Yet another day of working-ish...
I'm sitting here wondering wtf I'm tryna do with my life...
I see myself busy all the time, but am I really??
I feel like I'm wasting my time. Sometimes I think that by clinging so tightly to the things I have, I'm not giving myself the oportunity to be completly open to the posibilities, to the things that may come my way, if I give them a chance...
Damn... if only we were born with the wisdom we adquire thru all the bumps and bruises we get along the way... wait we do have access to that wisdom! they come in the form of weird, odd-looking creatures... They're called parents... riight... if only they weren't so damn annoying and they stopped nagging!!

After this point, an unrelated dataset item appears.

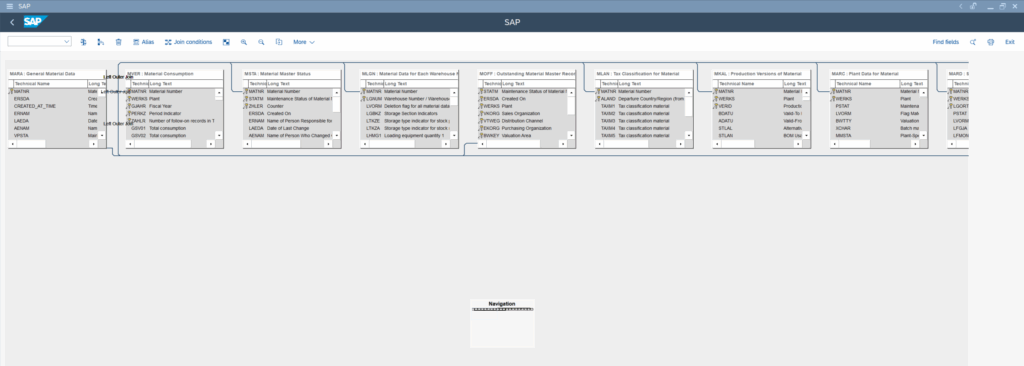Click the SAP back arrow icon
Viewport: 1024px width, 366px height.
coord(12,22)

I am certainly not appreciating the insight that comes with growing up... this shit is not all it's made up to be... when you are a child, even though you are bossed around, things were way much easier!!
If only we could turn back the clock!
I'm standing on the edges of 2 decades of existance... damn has it been that long?!?
Last night it dawned on my little bro that once i turn 20 I'm no longer a teenager (LMAO)... apparently because I'm no longer going to be a teen, I'm expected to be some sort of genius, and most importantly (and sadly, the most bizzare idea) I'm supposedly a "grown up"... jaja, if he only knew I don't have no damn clue of what I'm doing either!
well, toodles fellow citizens, I got some stuff to do before I get fired for blogging! yikes!